>>>
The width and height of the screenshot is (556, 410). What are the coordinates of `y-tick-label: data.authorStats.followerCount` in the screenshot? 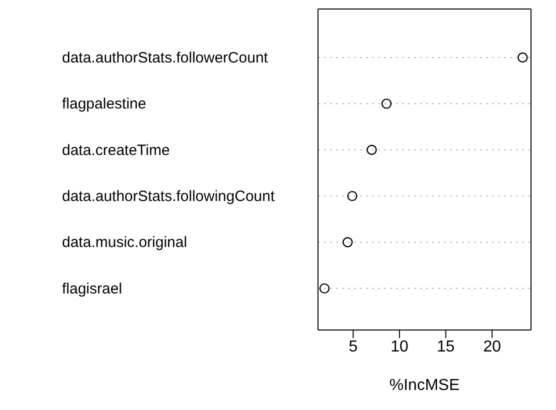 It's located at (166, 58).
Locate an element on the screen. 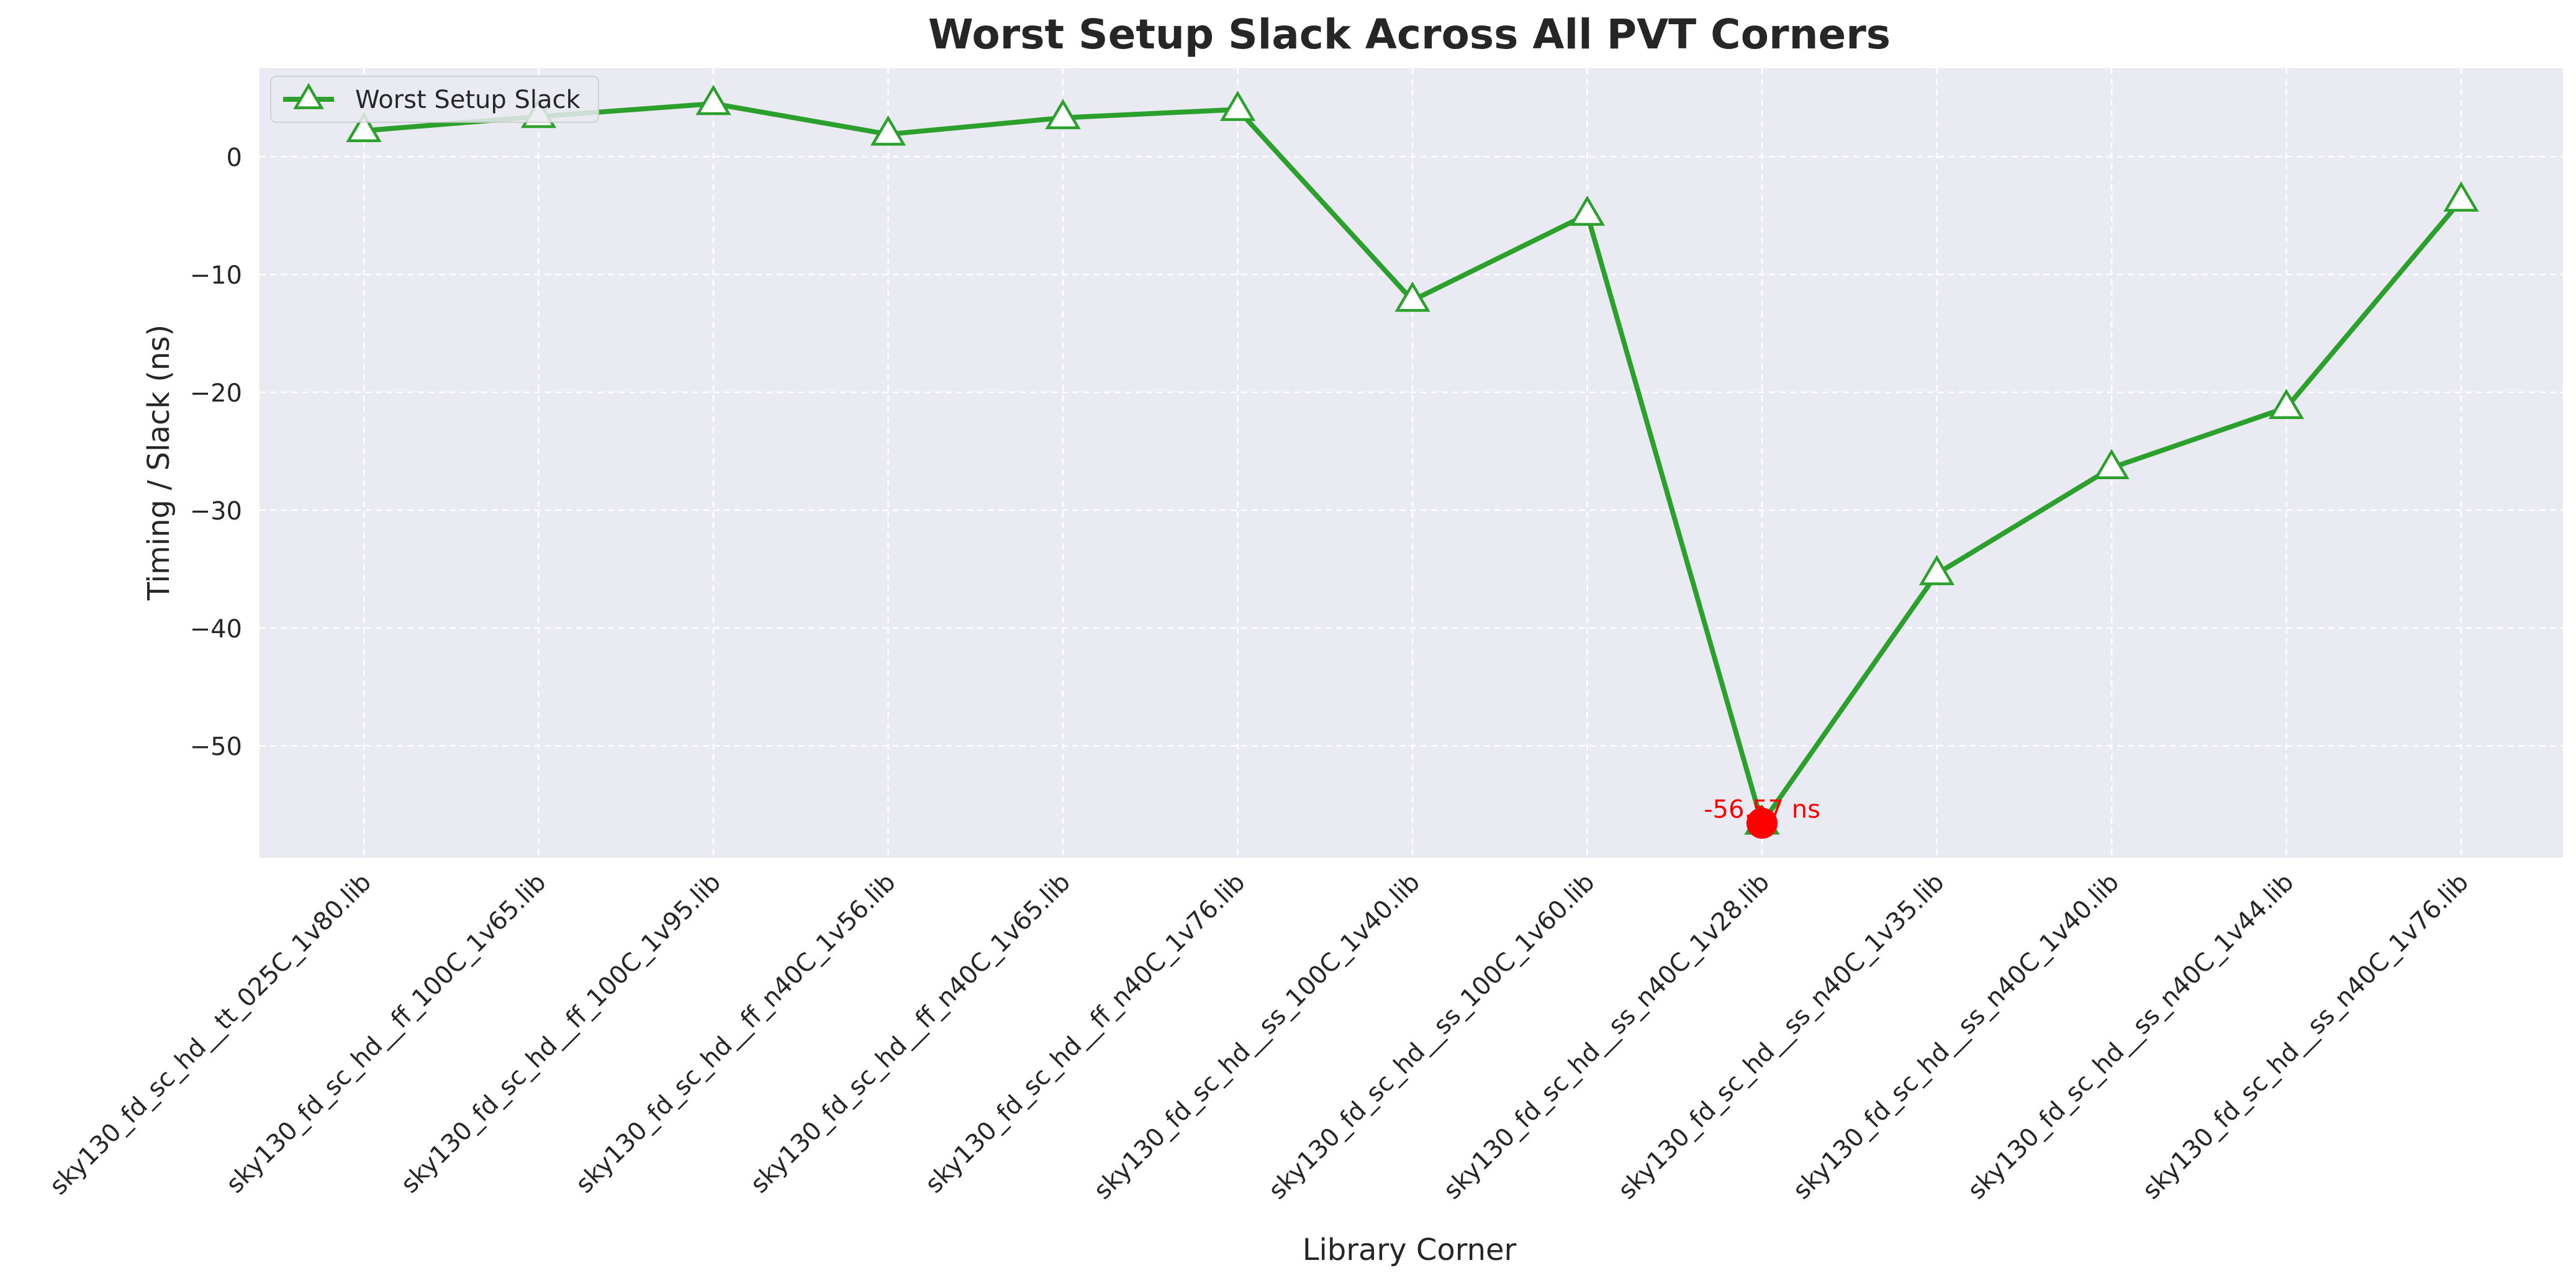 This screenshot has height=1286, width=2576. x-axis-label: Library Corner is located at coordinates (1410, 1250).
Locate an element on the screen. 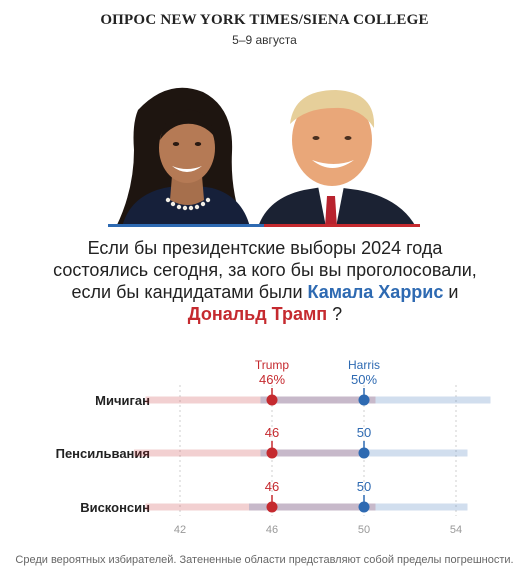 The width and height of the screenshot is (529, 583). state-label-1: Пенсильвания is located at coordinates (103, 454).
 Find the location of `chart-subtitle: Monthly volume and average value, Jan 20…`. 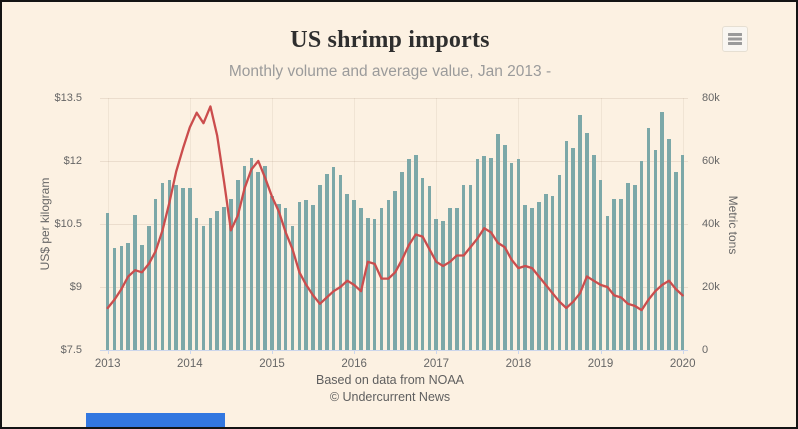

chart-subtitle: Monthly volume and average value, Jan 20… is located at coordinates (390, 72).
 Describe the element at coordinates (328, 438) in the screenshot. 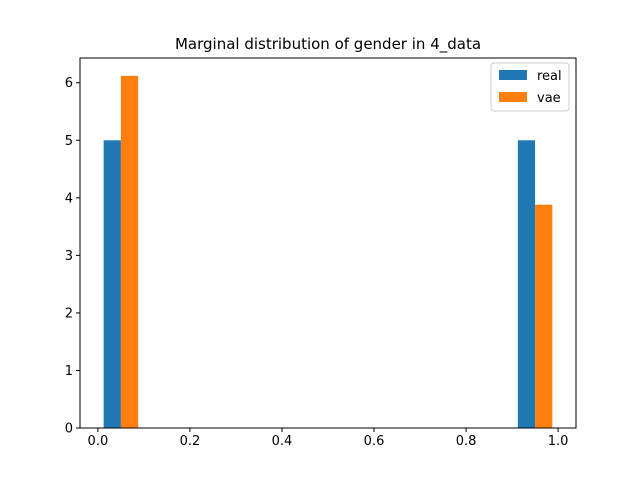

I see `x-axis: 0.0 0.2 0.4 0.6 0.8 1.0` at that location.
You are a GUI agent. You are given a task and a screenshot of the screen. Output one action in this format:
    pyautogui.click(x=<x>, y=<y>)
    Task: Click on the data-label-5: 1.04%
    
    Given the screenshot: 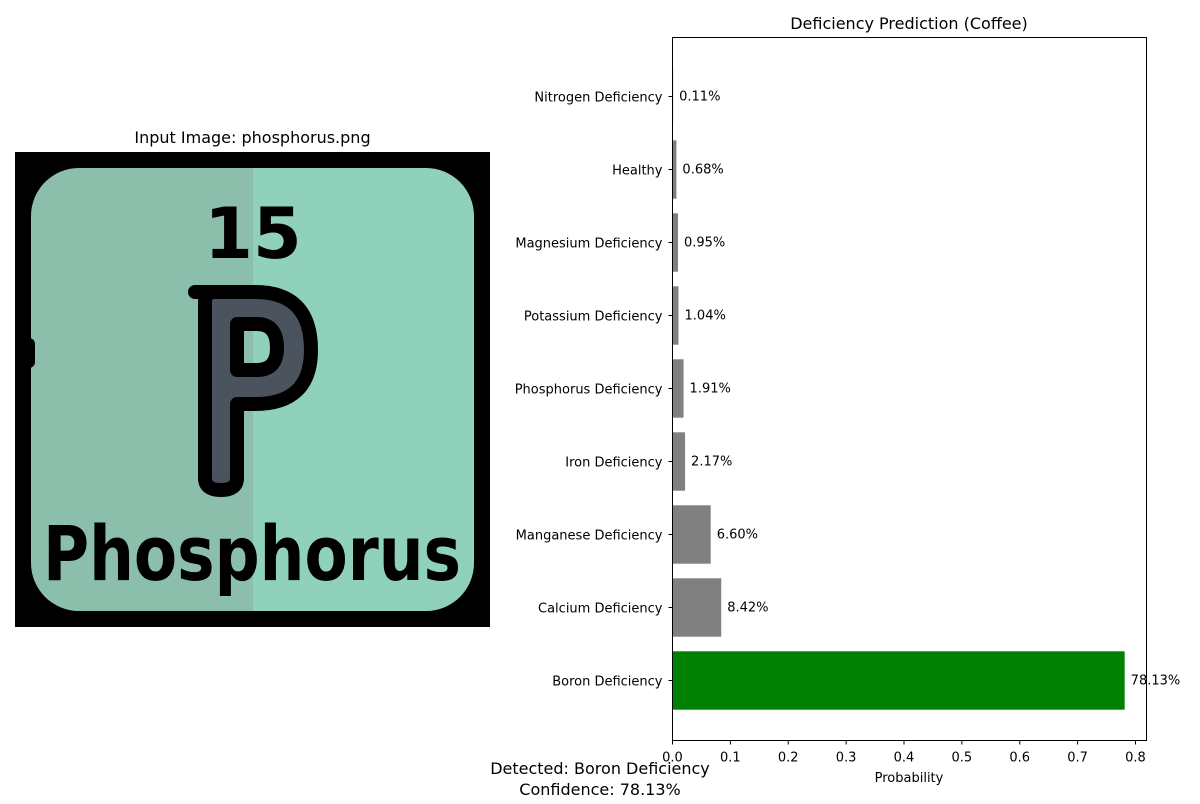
<<<
# WRITTEN TASK:
Copy the part of the entries above that opens with the line containing "Describe the element" and runs through the last of the entries, reproducing each line word for word. Leave the pictures out of your copy.

# SOLVED PROBLEM:
 Describe the element at coordinates (328, 438) in the screenshot. 

I see `x-axis: 0.0 0.2 0.4 0.6 0.8 1.0` at that location.
You are a GUI agent. You are given a task and a screenshot of the screen. Output one action in this format:
    pyautogui.click(x=<x>, y=<y>)
    Task: Click on the data-label-5: 1.04%
    
    Given the screenshot: 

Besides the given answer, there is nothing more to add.